Measures of spread quantify variability in data. Range = max - min (sensitive to outliers). Interquartile range (IQR) = Q3 - Q1 (robust to outliers). Variance = average squared deviation from mean. Standard deviation = √variance (in original units). These measures answer 'how spread out is the data?' and are essential for understanding data distributions, comparing datasets, and assessing consistency.
Compute all measures for the same dataset. Add outliers and observe which measures change. Plot data showing how visual spread matches numerical measures.
Confusing variance and standard deviation. Thinking IQR includes all data. Believing range alone describes spread adequately.
You already know how to find the center of a dataset — the mean, median, and mode each describe a typical value. But two datasets can have the same mean and look completely different. Imagine one class where every student scores between 70 and 80, and another where scores range from 10 to 100. Both might have a mean of 75. Measures of spread exist to capture this difference.
The simplest measure is the range: maximum minus minimum. It is easy to compute but fragile — one extreme outlier can make a dataset look far more variable than it really is. A single student who scores 0 on an exam inflates the range for the whole class, even if everyone else clustered tightly.
The interquartile range (IQR) solves this by ignoring the extremes. It measures the span of the middle 50% of data: Q3 (the 75th percentile) minus Q1 (the 25th percentile). IQR is robust to outliers because those extreme values lie outside the range it measures. This is why box plots use IQR as their primary spread statistic — it describes where most of the data lives.

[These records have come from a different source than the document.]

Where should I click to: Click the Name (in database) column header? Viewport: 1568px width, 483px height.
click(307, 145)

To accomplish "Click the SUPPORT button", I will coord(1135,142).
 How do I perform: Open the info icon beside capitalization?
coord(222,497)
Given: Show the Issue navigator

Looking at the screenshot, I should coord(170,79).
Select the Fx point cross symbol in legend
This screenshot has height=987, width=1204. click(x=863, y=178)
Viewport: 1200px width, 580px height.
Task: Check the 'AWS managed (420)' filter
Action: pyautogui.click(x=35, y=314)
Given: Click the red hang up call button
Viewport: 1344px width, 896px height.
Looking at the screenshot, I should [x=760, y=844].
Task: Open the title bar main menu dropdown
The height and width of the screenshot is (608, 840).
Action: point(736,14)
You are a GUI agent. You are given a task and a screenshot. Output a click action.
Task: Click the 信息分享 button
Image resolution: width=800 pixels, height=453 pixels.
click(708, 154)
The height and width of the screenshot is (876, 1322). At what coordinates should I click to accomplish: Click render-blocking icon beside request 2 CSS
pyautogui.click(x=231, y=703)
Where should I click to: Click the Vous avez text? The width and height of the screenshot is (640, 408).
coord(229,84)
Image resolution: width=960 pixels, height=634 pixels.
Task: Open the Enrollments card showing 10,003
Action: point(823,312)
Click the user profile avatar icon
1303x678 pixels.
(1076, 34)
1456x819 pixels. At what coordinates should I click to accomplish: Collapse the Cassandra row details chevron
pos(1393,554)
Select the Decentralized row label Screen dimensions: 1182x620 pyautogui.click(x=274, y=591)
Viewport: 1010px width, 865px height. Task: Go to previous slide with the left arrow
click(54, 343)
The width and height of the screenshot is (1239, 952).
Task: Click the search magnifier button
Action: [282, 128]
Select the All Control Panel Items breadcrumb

Variance takes a different approach: compute each value's distance from the mean, square those distances, and average them. Squaring serves two purposes — it makes all deviations positive, and it penalizes large deviations more heavily than small ones. The downside is that variance is in squared units, which are hard to interpret directly. Standard deviation fixes this by taking the square root of variance, returning the result to the original units. This is why standard deviation is the spread measure you will see most often in practice.
The key judgment call is which measure to use. If your data has outliers or is skewed, IQR is more informative than standard deviation. If your data is roughly symmetric and outlier-free, standard deviation is preferred because it uses all the data and connects cleanly to probability theory. Range is useful as a quick sanity check, but rarely sufficient on its own.